Metropolitan News-Enterprise

 

Tuesday, September 18, 2012

 

Page 1

 

Admission in Deposition Did Not Preclude Contradiction In Subsequent Declaration, Court of Appeal Rules

 

By a MetNews Staff Writer

 

A defendant’s statement in a deposition that he had no basis for disputing the authenticity of his signature on a loan guaranty did not justify a $6.8 million summary judgment in favor of the creditor in light of the man’s post-deposition declaration that the signature wasn’t his, the Court of Appeal for this district has ruled.

The decision came in a not-for-publication opinion filed Friday. It reversed a decision by Los Angeles Superior Court Judge Peter J. Meeka.

Writing for Div. Three, Justice Patti Kitching quoted this portion of the deposition of defendant Ken Chen Cheng:

“Q: I want you to turn to the very last page, page 4.

“A: Yes.

“Q: Is that your signature at the bottom?

“A: It looks like my signature.

“Q: Do you have any reason to believe it’s not your signature?

“A: No. No.

“Q: ‘No’ you don’t have a reason to believe that?

“A: I believe that’s my signature.”

Cheng later declared that he could not have signed the instrument because he was out of the country at the time of the purported execution, and provided evidence in the form of stampings on his passport.

Kitching wrote:

“Where a declaration prepared in opposition to a summary judgment motion conflicts with the declarant’s deposition testimony, the trial court may disregard the declaration and conclude there is no substantial evidence that a triable issue of fact exists….A party’s deposition testimony, however, is not an incontrovertible judicial admission of a fact that bars the party from introducing other evidence controverting that fact….Cheng’s deposition testimony about his signature on the guaranty was equivocal. He testified that the signature on the guaranty ‘looks like my signature,’ agreed that he had no reason to believe it was not his signature, and said he ‘believed’ it was his signature.  These expressions are not the same as stating ‘I signed the guaranty’ or ‘That is my signature on the guaranty.’  Where admissions in discovery responses are equivocal concessions, evidence in declarations which contradict those admissions can be considered.”

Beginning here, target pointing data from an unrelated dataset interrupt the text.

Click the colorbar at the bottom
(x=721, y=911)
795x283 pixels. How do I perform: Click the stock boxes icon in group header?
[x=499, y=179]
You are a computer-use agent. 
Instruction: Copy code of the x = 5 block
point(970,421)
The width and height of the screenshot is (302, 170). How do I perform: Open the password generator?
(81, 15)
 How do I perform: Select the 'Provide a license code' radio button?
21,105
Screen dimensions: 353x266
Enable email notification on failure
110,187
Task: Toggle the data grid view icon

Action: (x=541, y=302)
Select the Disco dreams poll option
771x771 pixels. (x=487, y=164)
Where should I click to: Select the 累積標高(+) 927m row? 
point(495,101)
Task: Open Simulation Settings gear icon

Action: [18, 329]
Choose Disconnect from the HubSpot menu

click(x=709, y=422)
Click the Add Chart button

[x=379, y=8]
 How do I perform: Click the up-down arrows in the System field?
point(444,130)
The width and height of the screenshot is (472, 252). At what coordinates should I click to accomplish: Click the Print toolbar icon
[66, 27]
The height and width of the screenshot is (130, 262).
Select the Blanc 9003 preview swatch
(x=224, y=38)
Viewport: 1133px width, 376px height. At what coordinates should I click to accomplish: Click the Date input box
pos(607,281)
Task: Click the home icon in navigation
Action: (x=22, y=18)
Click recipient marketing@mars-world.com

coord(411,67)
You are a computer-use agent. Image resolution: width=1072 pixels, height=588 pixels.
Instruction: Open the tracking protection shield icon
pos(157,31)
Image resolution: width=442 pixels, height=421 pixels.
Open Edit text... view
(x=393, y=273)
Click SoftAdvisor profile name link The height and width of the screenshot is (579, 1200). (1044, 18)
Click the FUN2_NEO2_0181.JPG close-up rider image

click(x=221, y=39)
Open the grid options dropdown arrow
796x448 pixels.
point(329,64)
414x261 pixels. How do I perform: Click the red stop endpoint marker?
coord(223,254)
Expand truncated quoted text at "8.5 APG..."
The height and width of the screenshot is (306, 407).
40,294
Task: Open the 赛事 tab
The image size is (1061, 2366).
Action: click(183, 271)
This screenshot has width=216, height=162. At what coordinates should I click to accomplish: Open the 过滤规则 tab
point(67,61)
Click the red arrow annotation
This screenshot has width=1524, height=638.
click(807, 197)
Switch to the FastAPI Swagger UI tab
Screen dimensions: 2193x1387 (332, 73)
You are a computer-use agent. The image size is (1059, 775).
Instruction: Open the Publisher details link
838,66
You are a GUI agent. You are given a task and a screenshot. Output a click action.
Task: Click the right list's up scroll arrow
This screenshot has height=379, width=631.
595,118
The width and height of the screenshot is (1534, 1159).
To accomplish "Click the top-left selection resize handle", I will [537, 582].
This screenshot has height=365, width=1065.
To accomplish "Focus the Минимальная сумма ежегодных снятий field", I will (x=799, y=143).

Kitching said that copies of page from the passport constituted “credible evidence which contradicts Cheng’s prior equivocal statements, which may be therefore be disregarded.”

There was, therefore, “a triable issue of fact as to whether Cheng in fact signed the guaranty,” she declared.

The case is Kout Financial v. Cheng, B235773.

Bill W. Lew of the Lew Law Firm and Stuart B. Esner of Esner, Chang & Boyer represented Cheng. David Cantrell and Matthew J. Kraus of Lester & Cantrell and Fredric J. Greenblatt of Greenblatt & Associates acted for the creditor.